Consigna:
Transcribe del texto sobre la situación de las mujeres el fragmento que va desde "Asombrada veía un" hasta "vidas por siempre.", ambos incluidos.

Texto para analizar:
▽
Hoy, lo peor y terrible es que esos avances de las mujeres, logrados en muchas ocasiones con lágrimas y dolor y hasta muerte sean ignorados por un número importante de servidores públicos de todos los niveles, de la clase política de los tres poderes de gobierno y por quienes toman decisiones en un municipio, estado o país, un ejemplo de la realidad es esa señora que sin ser funcionaria tiene voz y peso en lo que dice por ser esposa, abogada y presidenta honoraria del Sistema DIF Nacional.

Es común observar las disputas que supuestamente en nombre de las mujeres realizan organizaciones sociales, políticas o religiosas pero al final sólo tienen beneficios de grupos. Recientemente vimos escenas de señores con vestido (ministros, jueces, catedráticos y la jerarquía católica en pleno) decidiendo sobre la vida de la mitad de la población: las mujeres. ¿Curioso verdad?

Basados en esa discriminación sexista se nos invisibilizó en el lenguaje bajo el supuesto de que en el masculino éramos nombradas y todavía una escucha a algunas jóvenes no incomodarse cuando eso pasa porque han naturalizado la minusvalía de que han sido objeto, lenguaje de los discursos de quienes tienen el poder en sus manos y que en la realidad no se traducen.

Todavía hay mujeres que piensan en conservar sus cuerpos perfectos, aún cuando tengan que someterse a cirugías delicadísimas, peligrosas y muy costosas, por su autoestima, piensan ellas. En realidad, como dice Sara Lovera, son mujeres para otros, una autoestima materializada.

Asombrada veía un documental de televisión sobre este tipo de cirugías que incluso lleva a algunas mujeres de baja estatura al quirófano para ganar de dos a cuatro centímetros más, para ello viven con las piernas fracturadas y postradas en una cama durante meses, bajo el supuesto de que la altura les proporciona belleza y personalidad. Hay consecuencias serias sobre este tipo de conductas que responden a los estereotipos y que vemos todos los días en púberas, adolescentes y jóvenes, aunque también en mujeres adultas: la bulimia y la anorexia, acciones que si no las asesina, trastoca sus vidas por siempre.
△
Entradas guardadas
▽
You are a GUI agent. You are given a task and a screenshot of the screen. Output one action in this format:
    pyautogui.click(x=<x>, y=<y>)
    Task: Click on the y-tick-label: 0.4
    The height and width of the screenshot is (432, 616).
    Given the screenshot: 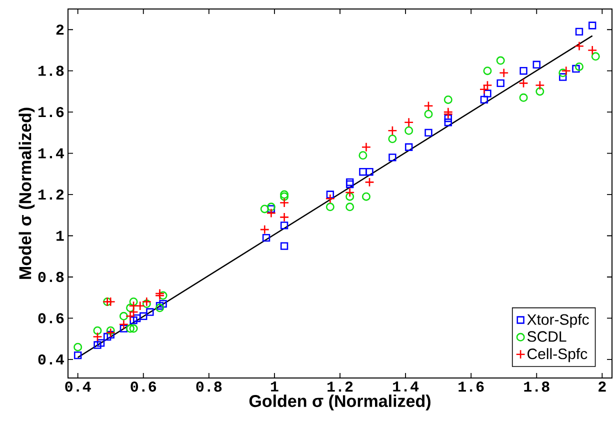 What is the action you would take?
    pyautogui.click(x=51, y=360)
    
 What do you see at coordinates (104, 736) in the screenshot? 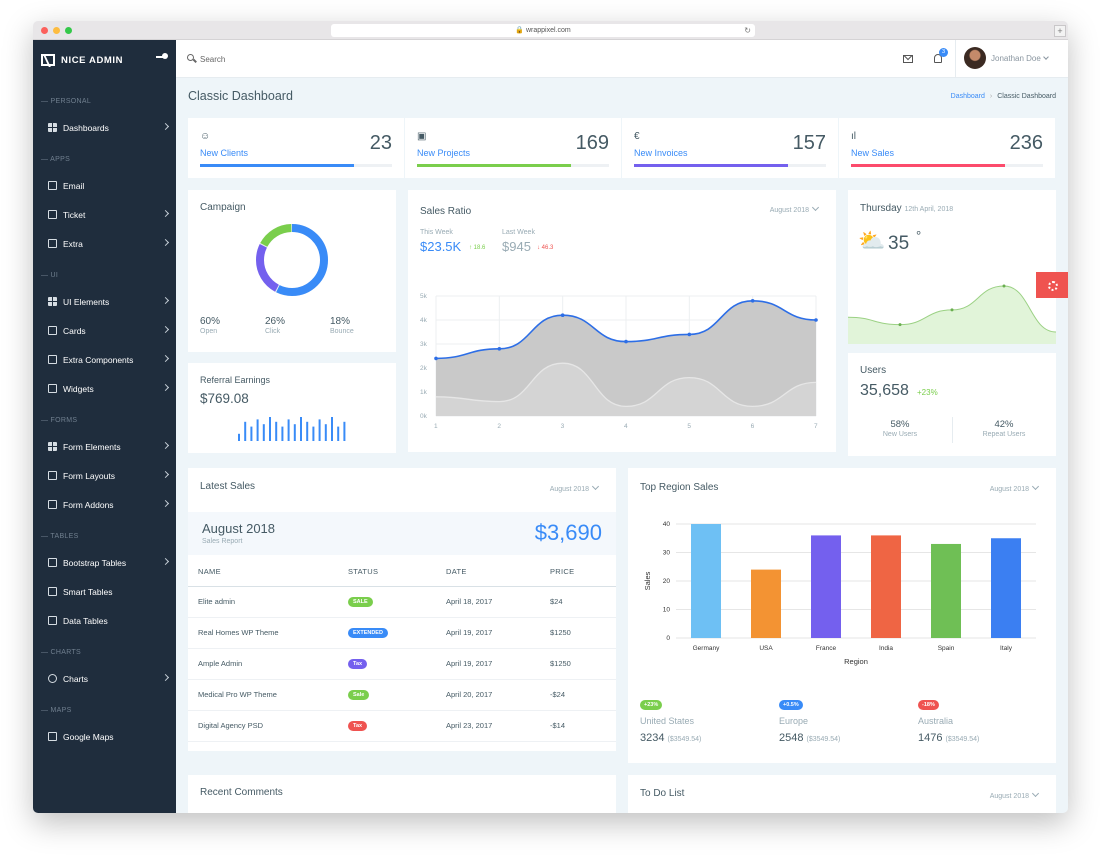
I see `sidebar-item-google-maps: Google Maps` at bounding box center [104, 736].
△
Respuesta:
Asombrada veía un documental de televisión sobre este tipo de cirugías que incluso lleva a algunas mujeres de baja estatura al quirófano para ganar de dos a cuatro centímetros más, para ello viven con las piernas fracturadas y postradas en una cama durante meses, bajo el supuesto de que la altura les proporciona belleza y personalidad. Hay consecuencias serias sobre este tipo de conductas que responden a los estereotipos y que vemos todos los días en púberas, adolescentes y jóvenes, aunque también en mujeres adultas: la bulimia y la anorexia, acciones que si no las asesina, trastoca sus vidas por siempre.